Task brief
Every line from the one with "Given: Click the 2017-12 x-axis tick label" through the end of the records below should be restated word for word, and nothing outside that span.

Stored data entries
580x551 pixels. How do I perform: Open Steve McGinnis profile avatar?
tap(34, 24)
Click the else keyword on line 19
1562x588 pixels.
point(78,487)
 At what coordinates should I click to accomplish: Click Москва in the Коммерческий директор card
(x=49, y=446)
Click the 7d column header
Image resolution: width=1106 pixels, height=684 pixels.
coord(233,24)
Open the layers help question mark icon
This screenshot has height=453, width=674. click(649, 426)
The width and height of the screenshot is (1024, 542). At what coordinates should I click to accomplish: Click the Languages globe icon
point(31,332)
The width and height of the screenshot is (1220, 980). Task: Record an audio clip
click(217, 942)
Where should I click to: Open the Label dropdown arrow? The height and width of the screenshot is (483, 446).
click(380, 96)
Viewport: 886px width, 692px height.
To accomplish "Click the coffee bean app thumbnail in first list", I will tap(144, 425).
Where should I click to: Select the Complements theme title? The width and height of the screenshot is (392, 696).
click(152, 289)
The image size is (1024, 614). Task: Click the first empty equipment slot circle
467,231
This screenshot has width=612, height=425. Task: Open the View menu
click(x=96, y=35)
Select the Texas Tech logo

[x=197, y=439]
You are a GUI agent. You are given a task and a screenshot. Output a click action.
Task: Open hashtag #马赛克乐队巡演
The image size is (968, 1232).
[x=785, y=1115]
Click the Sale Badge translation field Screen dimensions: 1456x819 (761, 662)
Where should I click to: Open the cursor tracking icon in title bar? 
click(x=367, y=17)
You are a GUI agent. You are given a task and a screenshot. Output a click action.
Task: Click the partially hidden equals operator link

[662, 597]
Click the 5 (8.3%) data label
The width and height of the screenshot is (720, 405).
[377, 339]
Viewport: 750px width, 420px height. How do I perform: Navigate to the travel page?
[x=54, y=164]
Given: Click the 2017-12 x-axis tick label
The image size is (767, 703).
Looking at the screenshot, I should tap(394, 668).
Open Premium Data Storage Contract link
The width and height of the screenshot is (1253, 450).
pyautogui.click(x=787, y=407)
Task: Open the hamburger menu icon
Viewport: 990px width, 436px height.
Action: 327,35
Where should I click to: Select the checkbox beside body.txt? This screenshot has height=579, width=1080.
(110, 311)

Solution to this task
Given: Click the 2017-12 x-axis tick label
The image size is (767, 703).
Looking at the screenshot, I should tap(394, 668).
Open Premium Data Storage Contract link
The width and height of the screenshot is (1253, 450).
pyautogui.click(x=787, y=407)
Task: Open the hamburger menu icon
Viewport: 990px width, 436px height.
Action: 327,35
Where should I click to: Select the checkbox beside body.txt? This screenshot has height=579, width=1080.
(110, 311)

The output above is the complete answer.